I am new to road biking and became very interested in what makes the bikes weigh as much as they do. I could not find a good resource to learn about it, so I made this and I hope everyone enjoys it. The goal was to keep it cheap and light. 

I am currently looking for a deal on my first road bike for around 500$ but thought it would be fun to make this. The idea of building a bike from scratch sounds really fun for me but I can’t afford to right now. 

Please let me know if I missed anything so I can update it. Also let me hear your suggestions and thoughts 
I hope this gives everyone a better explanation of component weight. Enjoy!

Edit: Changed a bunch of stuff/ removed 105


----------



## esldude (Jan 3, 2009)

Neat chart. Around $100 per pound sounds about right. 

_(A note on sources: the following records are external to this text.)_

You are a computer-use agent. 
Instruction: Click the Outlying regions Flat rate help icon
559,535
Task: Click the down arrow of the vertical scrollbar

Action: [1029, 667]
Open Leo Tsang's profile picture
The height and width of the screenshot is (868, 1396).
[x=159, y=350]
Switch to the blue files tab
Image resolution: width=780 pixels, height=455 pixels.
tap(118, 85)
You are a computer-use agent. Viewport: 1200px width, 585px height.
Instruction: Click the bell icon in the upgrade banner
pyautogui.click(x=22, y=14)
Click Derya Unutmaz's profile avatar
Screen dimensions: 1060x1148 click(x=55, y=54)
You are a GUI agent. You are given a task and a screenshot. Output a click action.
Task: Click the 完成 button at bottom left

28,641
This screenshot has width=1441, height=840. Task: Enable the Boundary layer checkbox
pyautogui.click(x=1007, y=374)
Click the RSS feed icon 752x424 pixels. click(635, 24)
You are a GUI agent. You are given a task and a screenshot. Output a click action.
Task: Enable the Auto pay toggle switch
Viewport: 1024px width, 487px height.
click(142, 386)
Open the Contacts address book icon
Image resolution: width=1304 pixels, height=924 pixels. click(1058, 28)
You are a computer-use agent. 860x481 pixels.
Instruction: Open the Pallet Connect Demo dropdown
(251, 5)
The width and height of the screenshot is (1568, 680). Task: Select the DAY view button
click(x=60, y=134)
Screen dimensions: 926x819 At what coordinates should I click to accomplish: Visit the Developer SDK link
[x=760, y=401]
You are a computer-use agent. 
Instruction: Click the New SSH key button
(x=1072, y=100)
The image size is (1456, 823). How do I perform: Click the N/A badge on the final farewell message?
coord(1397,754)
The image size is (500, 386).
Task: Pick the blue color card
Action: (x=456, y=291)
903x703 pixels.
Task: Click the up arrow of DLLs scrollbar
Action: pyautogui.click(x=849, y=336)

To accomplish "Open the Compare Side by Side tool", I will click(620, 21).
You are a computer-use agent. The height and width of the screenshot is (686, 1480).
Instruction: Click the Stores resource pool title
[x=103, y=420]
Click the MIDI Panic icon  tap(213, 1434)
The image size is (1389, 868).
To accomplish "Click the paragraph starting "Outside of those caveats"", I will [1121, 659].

You might check out Weight Weenies

They have some charts on weight of various things all the time.


----------



## Unicorn-Racer (Jun 28, 2012)

I know about that site but its very outdated. I wanted this to be just a general build for everyone to get a feel for the current prices and weights. I dont think you will find any pre-built bikes in the sub 15lb range for 1700$ 

Like I said the cost to reduce 1 more pound is at least 500$ closer to 1000$. But no sane person would ever want to do that right?


----------



## SystemShock (Jun 14, 2008)

What about the weight of the cables & housing, cages, and computer?
.


----------



## Unicorn-Racer (Jun 28, 2012)

Getting picky now aren't we lol? I thought the cables were included in the groupset?
I also forgot to add the stem!

Computer 
Cateye Micro Wireless 30g = 48$
Water Cage 
Forté Team Cage 28g = 20$
Stem
Ritchey WCS 4-Axis 120g = 45$

I will add these to the chart soon.


----------



## Ventruck (Mar 9, 2009)

$/unit weight? Such a ratio can attribute to an expensive component that's of non-exceptional weight, or a cheaper yet lighter component.


----------



## bikerjulio (Jan 19, 2010)

Stem?
Headset?
Clamp?
And PR 3's are 200g each


----------